Derf Backderf é um dos novos talentos do quadrinho independente norte-americano e vem conseguindo cada vez mais espaço com suas histórias, que sempre trazem um grande viés autobiográfico. Ele já publicou três graphic novels: Punk Rock & Trailer Parks (2010), onde explora a cena punk dos Estados Unidos em voga quando ele era um adolescente nos anos 1970; Trashed, de 2015, onde relata a sua experiência como lixeiro, emprego que arrumou aos 19 anos; e My Friend Dahmer, onde conta como foi ser colega de aula e amigo de Jeffrey Dahmer. Esta última está sendo lançada no Brasil pela Darkside Books.
Mas quem foi esse tal de Jeffrey Dahmer? Dahmer é, muito provavelmente, o mais notório serial killer da era moderna. Seus crimes foram descobertos em 1991 e deixaram policiais, investigadores e todo mundo que teve contado com a sua história chocados. Ele matou 17 pessoas, todos homens, entre 1978 e 1991, sendo doze delas nos dois últimos anos antes de ser preso. Além de assassinar suas vítimas, Dahmer praticava necrofolia e canibalismo, e cultivou o hábito de esquartejar os corpos e guardar pedaços em sua casa, para não se sentir sozinho.
A história contada em Meu Amigo Dahmer (288 páginas, formato 16x23, capa dura, tradução de Érico Assis) é um relato pesado de como era crescer nos Estados Unidos nos anos 1970. Com uma família totalmente desestruturada, onde os conflitos entre seu pai e sua mãe era constantes, Dahmer sempre foi deixado de lado. A mãe, com indícios de esquizofrenia, era viciada em remédios controlados e sofria convulsões constantes. O pai, químico, vivia mais no trabalho do que em qualquer outro lugar, muito para se afastar do agressivo ambiente familiar. E Jeffrey, no meio disso tudo, passava totalmente desamparado e despercebido, chegando ao ponto de ser literalmente abandonado pela mãe em sua adolescência após o divórcio dos pais ser consumado.

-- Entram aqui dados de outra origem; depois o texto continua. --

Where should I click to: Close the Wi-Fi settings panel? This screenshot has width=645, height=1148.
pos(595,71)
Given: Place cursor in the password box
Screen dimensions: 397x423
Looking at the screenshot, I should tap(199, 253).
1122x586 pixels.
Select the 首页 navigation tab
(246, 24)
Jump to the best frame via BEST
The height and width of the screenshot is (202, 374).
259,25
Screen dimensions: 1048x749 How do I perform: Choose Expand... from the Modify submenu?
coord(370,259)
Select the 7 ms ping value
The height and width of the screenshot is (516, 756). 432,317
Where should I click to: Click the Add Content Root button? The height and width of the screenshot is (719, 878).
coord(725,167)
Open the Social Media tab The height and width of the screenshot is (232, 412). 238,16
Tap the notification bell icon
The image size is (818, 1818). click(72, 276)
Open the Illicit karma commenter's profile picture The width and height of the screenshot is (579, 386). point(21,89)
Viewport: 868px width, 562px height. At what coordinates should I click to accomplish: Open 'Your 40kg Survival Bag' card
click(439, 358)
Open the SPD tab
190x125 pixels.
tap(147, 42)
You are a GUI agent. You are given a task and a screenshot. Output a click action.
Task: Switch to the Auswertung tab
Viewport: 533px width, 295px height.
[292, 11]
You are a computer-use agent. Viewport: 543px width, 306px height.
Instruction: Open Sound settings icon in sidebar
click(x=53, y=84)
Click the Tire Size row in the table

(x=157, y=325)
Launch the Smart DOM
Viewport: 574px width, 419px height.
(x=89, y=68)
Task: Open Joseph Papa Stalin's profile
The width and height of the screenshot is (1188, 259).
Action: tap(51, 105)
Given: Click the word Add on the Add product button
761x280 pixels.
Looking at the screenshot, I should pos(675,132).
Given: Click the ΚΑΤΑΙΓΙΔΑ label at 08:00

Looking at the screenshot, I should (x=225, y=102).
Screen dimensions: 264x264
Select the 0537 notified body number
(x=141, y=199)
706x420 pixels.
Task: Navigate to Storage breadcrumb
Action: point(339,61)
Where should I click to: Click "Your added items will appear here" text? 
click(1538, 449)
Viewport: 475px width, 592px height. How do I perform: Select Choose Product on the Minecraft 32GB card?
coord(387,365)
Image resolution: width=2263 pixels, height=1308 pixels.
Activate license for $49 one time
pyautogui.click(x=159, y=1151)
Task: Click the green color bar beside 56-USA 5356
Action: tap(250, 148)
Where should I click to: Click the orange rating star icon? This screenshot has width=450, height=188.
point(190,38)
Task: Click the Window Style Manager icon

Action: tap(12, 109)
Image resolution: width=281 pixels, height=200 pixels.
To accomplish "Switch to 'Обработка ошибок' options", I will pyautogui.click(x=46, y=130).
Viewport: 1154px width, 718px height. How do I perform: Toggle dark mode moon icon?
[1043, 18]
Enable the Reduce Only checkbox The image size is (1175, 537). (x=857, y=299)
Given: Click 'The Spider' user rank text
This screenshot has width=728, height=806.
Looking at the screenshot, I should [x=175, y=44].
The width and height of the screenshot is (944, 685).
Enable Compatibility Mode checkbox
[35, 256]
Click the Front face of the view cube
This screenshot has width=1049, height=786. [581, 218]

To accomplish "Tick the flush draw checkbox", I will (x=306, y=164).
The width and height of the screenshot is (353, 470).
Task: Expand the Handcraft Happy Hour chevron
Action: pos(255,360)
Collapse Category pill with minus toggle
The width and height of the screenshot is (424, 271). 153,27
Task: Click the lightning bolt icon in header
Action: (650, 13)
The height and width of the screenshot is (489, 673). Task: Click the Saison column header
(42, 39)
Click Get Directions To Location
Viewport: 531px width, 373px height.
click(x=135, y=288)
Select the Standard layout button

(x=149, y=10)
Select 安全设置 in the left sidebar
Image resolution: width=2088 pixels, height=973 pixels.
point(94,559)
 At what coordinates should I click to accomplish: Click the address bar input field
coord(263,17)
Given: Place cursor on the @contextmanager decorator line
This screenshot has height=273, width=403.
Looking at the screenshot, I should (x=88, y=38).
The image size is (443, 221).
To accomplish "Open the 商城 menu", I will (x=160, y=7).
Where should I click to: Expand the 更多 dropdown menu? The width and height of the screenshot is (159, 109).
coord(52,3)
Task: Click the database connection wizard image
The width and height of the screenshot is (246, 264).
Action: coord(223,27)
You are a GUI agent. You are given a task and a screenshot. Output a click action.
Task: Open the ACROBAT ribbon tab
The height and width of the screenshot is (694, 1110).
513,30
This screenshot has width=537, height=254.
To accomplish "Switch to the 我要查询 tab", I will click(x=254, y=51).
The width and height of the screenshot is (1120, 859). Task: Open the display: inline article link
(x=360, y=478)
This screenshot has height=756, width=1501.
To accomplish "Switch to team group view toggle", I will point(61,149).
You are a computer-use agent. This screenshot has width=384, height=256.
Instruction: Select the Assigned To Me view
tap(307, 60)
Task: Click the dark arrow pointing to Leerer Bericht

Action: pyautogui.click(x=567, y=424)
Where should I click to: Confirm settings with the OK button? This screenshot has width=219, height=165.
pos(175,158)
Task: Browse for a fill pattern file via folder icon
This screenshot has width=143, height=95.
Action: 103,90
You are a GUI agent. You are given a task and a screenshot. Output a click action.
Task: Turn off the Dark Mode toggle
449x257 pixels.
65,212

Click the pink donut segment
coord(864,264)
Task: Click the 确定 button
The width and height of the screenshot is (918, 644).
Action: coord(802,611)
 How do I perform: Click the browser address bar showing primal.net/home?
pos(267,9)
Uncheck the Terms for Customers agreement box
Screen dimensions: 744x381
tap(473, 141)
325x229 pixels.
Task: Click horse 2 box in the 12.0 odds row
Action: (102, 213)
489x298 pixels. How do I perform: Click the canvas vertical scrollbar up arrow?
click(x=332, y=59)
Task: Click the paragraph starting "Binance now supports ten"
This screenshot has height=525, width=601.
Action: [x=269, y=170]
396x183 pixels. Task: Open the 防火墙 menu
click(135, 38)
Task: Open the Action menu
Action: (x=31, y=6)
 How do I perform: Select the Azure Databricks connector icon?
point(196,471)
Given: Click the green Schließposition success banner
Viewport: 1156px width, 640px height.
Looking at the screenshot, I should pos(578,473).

Na escola, as coisas não eram muito diferentes para Jeffrey Dahmer. Antisocial, quieto e estranho, o garoto passou anos e anos à margem dos colegas, sendo totalmente ignorado pelo ecossistema formado por professores, alunos e funcionários. Só começou a se destacar quando, subitamente, passou a imitar nos corredores e salas os trejeitos do decorador de sua mãe, que tinha paralisia cerebral. As imitações de Dahmer fizeram que outros outsiders do colégio, entre eles o próprio Derf, se aproximassem e passassem a interagir com Jeff.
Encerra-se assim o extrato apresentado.